Paytm Mall said on Tuesday that the size of the recently detected cash back scam could be in the range of Rs 5-10 crore. The scam that is proving to be a PR disaster for the embattled e-commerce firm is currently being investigated by the accounting major Ernst & Young (EY). As a fall out of the scam, the company has already fired several suspected employees and delisted dozens of sellers.
Paytm’s founder and CEO Vijay Shekhar Sharma told reporters that the company first suspected the foul play after last year’s Diwali season. The company found that some listed sellers were receiving unduly large commissions from the cash back offers and this was evidently been done in collision with in-house employees, he added.
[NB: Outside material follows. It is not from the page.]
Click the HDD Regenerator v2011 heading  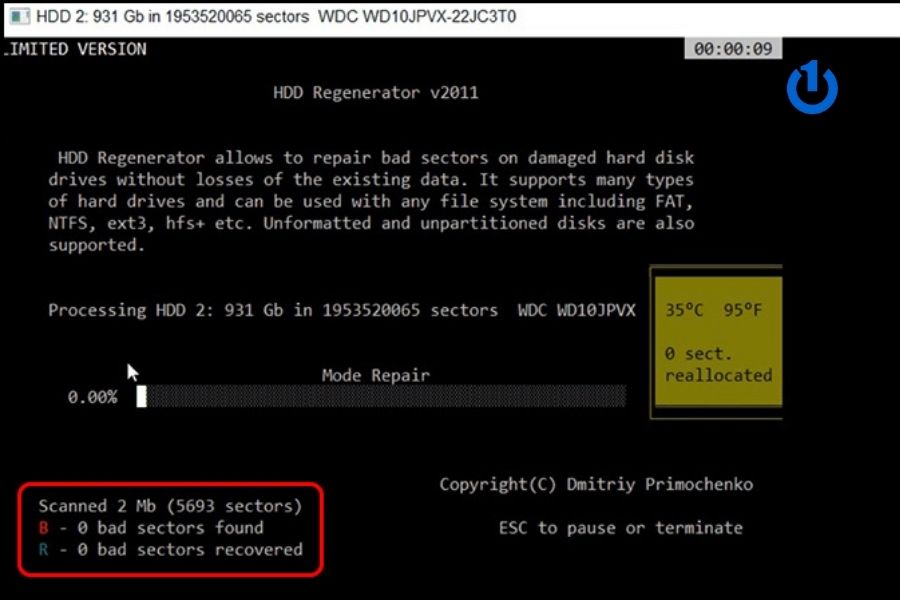click(x=375, y=93)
However, Sharma was quick to defend the tried and tested cash back model. He claimed that the cash back model is certainly sustainable but his company has failed to leverage it. It was largely on the back of cash back model that the parent company Paytm managed to become a reckoning player in the digital payment space.
The ongoing scam has been unearthed at a time when Paytm Mall’s market share has been receded to paltry 3%. Not long time ago Paytm Mall was touted as a potential challenger to Flipkart and Amazon but today the company is struggling to arrest its downfall. This adverse situation could have been averted if Alibaba and SoftBank had agreed for fresh fund infusion. However, Paytm’s two largest investors have refused to become a saviour and have evidently turned their backs completely on the Gurugram based company.
With the falling market share, Paytm Mall’s balance sheet doesn’t make for a very pleasant scenario either. The company reported almost 1,800 crore loss on the back of Rs 774 crore for the financial year 2018.